Package nltk :: Package classify
[hide private]
[frames] | no frames]

Package classify

source code

Classes and interfaces for labeling tokens with category labels (or class labels). Typically, labels are represented with strings (such as 'health' or 'sports'). Classifiers can be used to perform a wide range of classification tasks. For example, classifiers can be used...

Features

In order to decide which category label is appropriate for a given token, classifiers examine one or more 'features' of the token. These features are typically chosen by hand, and indicate which aspects of the token are relevant to the classification decision. For example, a document classifier might use a separate feature for each word, recording how often that word occured in the document.

Featuresets

The features describing a token are encoded using a featureset, which is a dictionary that maps from feature names to feature values. Feature names are unique strings that indicate what aspect of the token is encoded by the feature. Examples include 'prevword', for a feature whose value is the previous word; and 'contains-word(library)' for a feature that is true when a document contains the word 'library'. Feature values are typically booleans, numbers, or strings, depending on which feature they describe.

Featuresets are typically constructed using a feature detector (also known as a feature extractor). A feature detector is a function that takes a token (and sometimes information about its context) as its input, and returns a featureset describing that token.
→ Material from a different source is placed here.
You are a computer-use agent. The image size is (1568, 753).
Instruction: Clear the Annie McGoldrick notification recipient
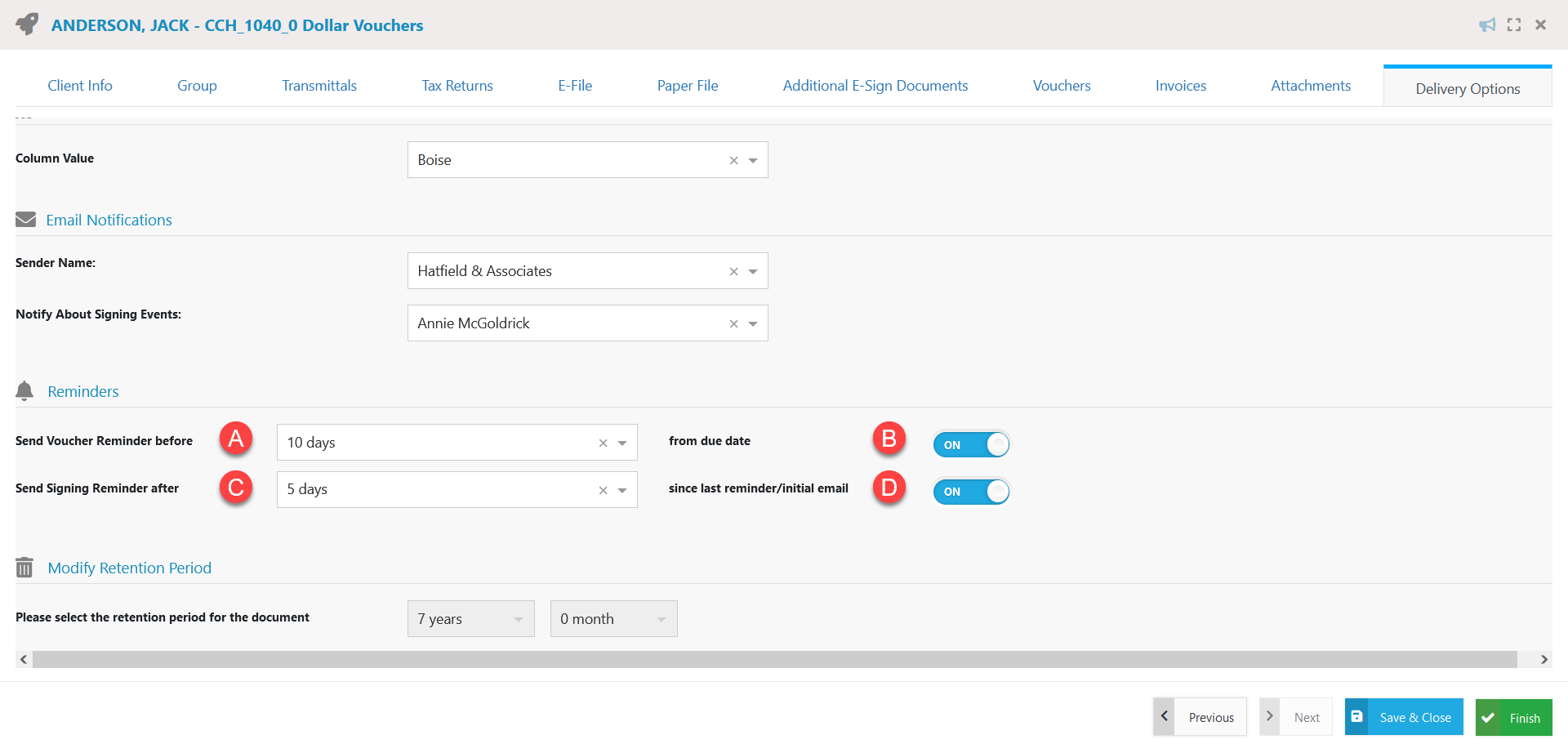(x=733, y=323)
For example, the following feature detector converts a document (stored as a list of words) to a featureset describing the set of words included in the document:

>>> # Define a feature detector function.
>>> def document_features(document):
...     return dict([('contains-word(%s)' % w, True) for w in document])

Feature detectors are typically applied to each token before it is fed to the classifier:

>>> Classify each Gutenberg document.
>>> for file in gutenberg.files():
...     doc = gutenberg.tokenized(file)
...     print doc_name, classifier.classify(document_features(doc))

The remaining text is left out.